El Kamino es la meta

Cada vez más se habla sobre el sentido de ser de la vida y los valores que representan, de la mano de gurús de turno “del buen rollo”, que más que positividad lo que infligen es postureo y palabrería para sacar los cuartos con el marketing.

¿Pero cuál o qué es, el verdadero sentido de la vida? La respuesta es tan ambigua como los intereses o la preparación, de cada uno, en cada etapa de nuestra vida. Personalmente, soy de la opinión que el verdadero sentido de la vida o clave de la felicidad está en la voluntad de cada uno de nosotros. El impulso, la motivación, las ganas de emprender proyectos o acciones, depende de nuestros sueños, costumbres y/o educación.

Habitualmente se tiende al error de confundir, por codicia, éxito con felicidad mientras perduré el mayor tiempo posible pensando redundantemente a corto plazo en la meta, pero sin ejecutar realmente, o postergándolo, ningún plan trazado más allá de los pensamientos superficiales.

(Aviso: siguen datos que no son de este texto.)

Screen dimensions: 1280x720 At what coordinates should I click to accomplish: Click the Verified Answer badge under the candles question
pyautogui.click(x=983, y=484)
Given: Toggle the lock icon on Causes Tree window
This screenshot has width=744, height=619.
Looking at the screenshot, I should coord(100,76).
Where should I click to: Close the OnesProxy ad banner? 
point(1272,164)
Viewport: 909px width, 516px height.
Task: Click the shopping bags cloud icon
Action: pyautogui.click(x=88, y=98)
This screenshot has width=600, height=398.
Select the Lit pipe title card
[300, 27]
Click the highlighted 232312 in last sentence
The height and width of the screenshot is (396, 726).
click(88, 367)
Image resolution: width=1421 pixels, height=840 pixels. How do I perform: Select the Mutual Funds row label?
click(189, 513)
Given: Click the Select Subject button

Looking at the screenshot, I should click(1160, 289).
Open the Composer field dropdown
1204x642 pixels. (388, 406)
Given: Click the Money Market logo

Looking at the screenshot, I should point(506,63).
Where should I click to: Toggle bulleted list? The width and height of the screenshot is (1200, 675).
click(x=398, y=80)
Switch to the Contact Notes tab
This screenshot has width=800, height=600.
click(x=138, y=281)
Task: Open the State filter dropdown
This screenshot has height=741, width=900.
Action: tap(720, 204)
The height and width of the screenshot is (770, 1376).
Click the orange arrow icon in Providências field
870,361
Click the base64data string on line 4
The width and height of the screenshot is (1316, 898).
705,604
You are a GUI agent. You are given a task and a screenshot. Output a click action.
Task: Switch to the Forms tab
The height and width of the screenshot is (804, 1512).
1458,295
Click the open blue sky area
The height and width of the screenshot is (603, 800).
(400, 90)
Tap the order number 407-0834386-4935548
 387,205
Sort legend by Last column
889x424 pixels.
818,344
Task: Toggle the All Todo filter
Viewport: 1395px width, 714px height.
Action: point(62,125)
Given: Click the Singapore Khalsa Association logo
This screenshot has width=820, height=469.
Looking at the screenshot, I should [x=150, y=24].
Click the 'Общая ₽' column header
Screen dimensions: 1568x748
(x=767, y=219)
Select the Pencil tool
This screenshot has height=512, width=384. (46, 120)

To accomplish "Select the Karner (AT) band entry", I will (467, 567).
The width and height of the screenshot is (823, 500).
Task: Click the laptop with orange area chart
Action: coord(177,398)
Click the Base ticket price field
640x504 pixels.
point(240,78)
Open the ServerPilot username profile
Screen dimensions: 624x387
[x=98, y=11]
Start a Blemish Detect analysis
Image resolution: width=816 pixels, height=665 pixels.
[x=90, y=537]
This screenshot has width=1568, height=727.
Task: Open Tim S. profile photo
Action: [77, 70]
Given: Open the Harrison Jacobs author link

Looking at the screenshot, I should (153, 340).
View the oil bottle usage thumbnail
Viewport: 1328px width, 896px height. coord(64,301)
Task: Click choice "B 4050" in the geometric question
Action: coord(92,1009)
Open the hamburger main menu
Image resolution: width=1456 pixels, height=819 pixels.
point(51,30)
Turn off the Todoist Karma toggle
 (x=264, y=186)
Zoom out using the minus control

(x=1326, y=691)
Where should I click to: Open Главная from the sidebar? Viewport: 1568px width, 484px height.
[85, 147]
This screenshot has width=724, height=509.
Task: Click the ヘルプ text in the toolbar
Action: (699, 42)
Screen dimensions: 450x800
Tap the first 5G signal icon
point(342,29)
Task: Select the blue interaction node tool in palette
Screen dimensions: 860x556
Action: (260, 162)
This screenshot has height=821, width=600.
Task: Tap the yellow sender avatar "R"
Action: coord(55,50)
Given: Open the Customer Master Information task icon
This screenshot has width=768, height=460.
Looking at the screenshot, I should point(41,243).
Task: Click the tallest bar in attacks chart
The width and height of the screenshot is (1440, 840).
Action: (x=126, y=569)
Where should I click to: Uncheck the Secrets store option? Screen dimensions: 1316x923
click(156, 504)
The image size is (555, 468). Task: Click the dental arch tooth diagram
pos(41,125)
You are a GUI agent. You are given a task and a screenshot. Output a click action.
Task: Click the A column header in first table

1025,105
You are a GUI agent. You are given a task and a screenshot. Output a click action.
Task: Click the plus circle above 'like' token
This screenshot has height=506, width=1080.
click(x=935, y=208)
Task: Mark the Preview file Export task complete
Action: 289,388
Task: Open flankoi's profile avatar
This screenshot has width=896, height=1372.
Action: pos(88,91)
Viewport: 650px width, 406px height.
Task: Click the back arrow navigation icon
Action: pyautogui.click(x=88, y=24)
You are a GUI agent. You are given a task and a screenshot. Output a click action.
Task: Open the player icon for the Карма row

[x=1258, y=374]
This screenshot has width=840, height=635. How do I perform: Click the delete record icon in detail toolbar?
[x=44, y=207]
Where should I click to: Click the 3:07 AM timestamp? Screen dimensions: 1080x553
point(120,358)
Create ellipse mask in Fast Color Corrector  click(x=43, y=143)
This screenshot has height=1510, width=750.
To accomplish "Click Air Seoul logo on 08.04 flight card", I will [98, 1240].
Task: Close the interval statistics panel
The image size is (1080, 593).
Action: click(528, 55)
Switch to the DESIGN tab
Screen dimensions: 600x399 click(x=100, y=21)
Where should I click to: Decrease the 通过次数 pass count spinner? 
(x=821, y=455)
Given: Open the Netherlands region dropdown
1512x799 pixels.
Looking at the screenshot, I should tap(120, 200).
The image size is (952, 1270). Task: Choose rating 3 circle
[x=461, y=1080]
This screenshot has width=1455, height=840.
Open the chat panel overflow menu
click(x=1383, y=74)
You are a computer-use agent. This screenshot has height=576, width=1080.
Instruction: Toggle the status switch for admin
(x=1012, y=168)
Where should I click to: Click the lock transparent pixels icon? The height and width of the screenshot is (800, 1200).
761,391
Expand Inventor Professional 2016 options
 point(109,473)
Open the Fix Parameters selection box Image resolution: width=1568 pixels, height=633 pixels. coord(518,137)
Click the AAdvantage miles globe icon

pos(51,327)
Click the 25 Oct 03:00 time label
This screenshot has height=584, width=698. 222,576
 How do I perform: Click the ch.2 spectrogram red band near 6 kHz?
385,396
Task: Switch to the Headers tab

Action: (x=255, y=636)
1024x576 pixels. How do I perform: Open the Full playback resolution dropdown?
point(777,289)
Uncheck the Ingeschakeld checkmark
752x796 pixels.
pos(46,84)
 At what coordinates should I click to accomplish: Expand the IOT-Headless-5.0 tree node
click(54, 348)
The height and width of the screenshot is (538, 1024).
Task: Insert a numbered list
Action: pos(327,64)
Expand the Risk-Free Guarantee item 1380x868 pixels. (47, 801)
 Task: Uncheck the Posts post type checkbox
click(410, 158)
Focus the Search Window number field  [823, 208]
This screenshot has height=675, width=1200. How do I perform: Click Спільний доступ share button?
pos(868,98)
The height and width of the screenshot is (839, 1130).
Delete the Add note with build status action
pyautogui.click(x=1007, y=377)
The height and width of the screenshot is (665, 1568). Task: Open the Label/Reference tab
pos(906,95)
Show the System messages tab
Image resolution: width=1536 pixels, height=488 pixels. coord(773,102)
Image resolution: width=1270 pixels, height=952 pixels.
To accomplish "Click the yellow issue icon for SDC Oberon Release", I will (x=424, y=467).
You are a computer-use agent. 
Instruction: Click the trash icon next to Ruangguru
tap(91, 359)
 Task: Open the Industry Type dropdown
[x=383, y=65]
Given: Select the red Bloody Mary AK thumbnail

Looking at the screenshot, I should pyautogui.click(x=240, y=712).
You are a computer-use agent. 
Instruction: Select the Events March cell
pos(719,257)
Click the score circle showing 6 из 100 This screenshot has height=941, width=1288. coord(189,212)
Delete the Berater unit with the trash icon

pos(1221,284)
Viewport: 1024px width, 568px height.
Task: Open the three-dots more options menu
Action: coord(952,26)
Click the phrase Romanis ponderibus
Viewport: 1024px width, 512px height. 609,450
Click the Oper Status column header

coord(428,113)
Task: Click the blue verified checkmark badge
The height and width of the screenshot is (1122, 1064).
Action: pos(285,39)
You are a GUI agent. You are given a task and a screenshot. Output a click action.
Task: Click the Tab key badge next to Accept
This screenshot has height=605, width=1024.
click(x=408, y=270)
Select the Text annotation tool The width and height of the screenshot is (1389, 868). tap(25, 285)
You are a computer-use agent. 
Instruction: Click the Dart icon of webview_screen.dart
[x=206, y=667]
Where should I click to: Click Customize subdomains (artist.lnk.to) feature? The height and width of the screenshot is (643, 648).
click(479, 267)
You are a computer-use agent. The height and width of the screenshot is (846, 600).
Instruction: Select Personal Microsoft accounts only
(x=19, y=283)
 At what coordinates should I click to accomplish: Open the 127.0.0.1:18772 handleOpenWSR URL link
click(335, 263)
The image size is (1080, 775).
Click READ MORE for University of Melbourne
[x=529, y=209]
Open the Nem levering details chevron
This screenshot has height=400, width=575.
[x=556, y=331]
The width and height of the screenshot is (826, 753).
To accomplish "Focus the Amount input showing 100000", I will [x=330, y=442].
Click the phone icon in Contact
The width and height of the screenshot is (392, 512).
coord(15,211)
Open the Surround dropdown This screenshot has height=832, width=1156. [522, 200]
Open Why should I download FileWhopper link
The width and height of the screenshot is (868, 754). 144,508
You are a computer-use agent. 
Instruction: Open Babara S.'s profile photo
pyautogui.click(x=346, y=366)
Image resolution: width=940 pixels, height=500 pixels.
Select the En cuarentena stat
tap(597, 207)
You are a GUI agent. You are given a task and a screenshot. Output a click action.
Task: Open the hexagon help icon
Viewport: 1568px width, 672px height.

Cuando en realidad, la verdadera esencia del éxito reside en ser felices disfrutando lo que tenemos y haciendo grandes los pequeños momentos, de esa manera vivimos el presente materializando los pensamientos superficiales y priorizando las tareas para organizarlas en medio y largo plazo durante el transcurso de la acción. El transcurso de la acción  es la metáfora del camino, mientras que el resultado final, cuando logramos nuestro beneficio, sería la meta. Y, es un error creer o conformarse que la meta sea lo importante, a pesar de que haya sido nuestro objetivo, pero el fin no siempre justifica los medios, porque todo pasa y, tras finalizar cada meta, hay que volver a iniciar un nuevo camino para lograr la siguiente meta. Por eso el camino aporta algo mucho más valioso, de lo que depende la consecución de la propia meta, sabiduría y experiencia. La meta sería el conocimiento que, es el resultado del camino/sabiduría y, depende de nuestros pasos.

También podemos aplicar la metáfora del Kamino para hablar de reputación y marca personal. Porque somos lo que pensamos, y nos ven como nos mostramos.

La finalidad del camino de la vida es la búsqueda de la paz interior y la humildad. Durante el transcurso, debemos aprender gracias a los altibajos, de los factores que la alteran para corregir o apartar si es necesario lo que no aporta.

La naturaleza es tan sabia como injusta por eso, a partir de ciertas etapas, nos va apartando tanto de los seres queridos como de los inseres que no aportan, con el fin de poner en práctica la experiencia adquirida en soledad para desarrollar nuestras habilidades y la paz interior para amar al prójimo sin esperar nada a cambio.

Por eso no hay que apenarse, si existe algún lugar más allá de lo que vemos, acabaremos reencontrándonos de nuevo, y mientras, nos cuidaran desde las estrellas mientras nos reservan nuestra plaza. Y los inseres que no aportan tampoco hay que preocuparse, pues lo que no aporta se queda apartado.